The number of arrivals hit 2.9 million in May, up 16% on the same month the previous year, according to government figures.
The resurgence has come after hotels slashed prices across the country, enabling companies to at least stabilise their losses.
Osman Ayik, of the Champion Holiday Village near Antalya, chairman of the Turkey Hotelier’s Association, said only five per cent of the hotel’s 250 rooms were filled last summer.
“Everything stopped. It was like they pulled the shutters down,” he told the Financial Times.
Numbers have picked up since rates were cut and the government stepped in with more than $500 million of state support last year.
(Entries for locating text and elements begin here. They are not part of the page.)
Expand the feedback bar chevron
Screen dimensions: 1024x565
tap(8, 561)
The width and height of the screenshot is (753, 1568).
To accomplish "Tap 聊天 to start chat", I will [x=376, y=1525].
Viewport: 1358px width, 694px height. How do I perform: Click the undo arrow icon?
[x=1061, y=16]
“In terms of tourist numbers, our figures are perfect right now,” Ayik said. “But in terms of income, we still need time for things to stabilise – first, we need to make up our losses.”
But he and others warn that while government support has prevented defaults and businesses closing, it cannot be sustained if the country’s interventionist policies in Syria’s civil war and in Iraq continues.
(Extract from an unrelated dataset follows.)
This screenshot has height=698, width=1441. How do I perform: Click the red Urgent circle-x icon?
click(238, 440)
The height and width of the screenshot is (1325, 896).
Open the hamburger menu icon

“If we keep getting involved in these political problems around the region — not only do you lose money, you end up spending money to save the businesses,” Ayik said.
Tourism was first hit when Russia banned charter flights to Turkey after one of its fighter jets was shot down by the Turkish military over the Syrian border in November 2015.
Russians, who accounted for one in 10 of the visitors to Turkey, the second-largest group behind Germans, vanished. By May 2016, the number of tourists from Russia had dropped by 92%.
The sector’s problems were exacerbated by a wave of terrorist attacks last year, including assaults on German tourists in Istanbul and the city’s Ataturk international airport.
A coup attempt then rocked the nation last July, and triggered a sweeping government crackdown that has seen more than 140,000 people arrested, dismissed or suspended.
The tourism crisis shaved nearly one per cent off Turkey’s gross domestic product last year, according to the International Monetary Fund.
The number of visitors to Turkey fell by almost a third in 2016 to about 25 million – the lowest in nine years.
That led to a drop in foreign currency into the country. The average overseas tourist in Turkey spends about $700, a crucial source of dollars to fund the country’s current account deficit. Travel services revenue fell $8 billion last year to $19 billion, according to central bank data.
The pick-up this year follows Russia lifting its sanctions on Turkey, and a fall in terrorist attacks since a gunman killed 39 people at an Istanbul nightclub on New Year’s Day.
The economy has also showed signs of stabilising after president Recep Tayyip Erdogan won a referendum on a new constitution in April.
But even if tourism rebounds this summer, the industry still faces challenges as it is burdened with about $17 billion in debt, the FT reported.
Tim Ash, a senior sovereign strategist at BlueBay Asset Management, said avoiding instability that has blighted Middle East countries and preventing further terrorist attacks will be crucial.
“They can live with a drop in tourism for a year or two, but if it ends up in a Tunisia or Egypt situation, then the brand is really lost,” he said. “But improving the security situation might mean changing foreign policy.”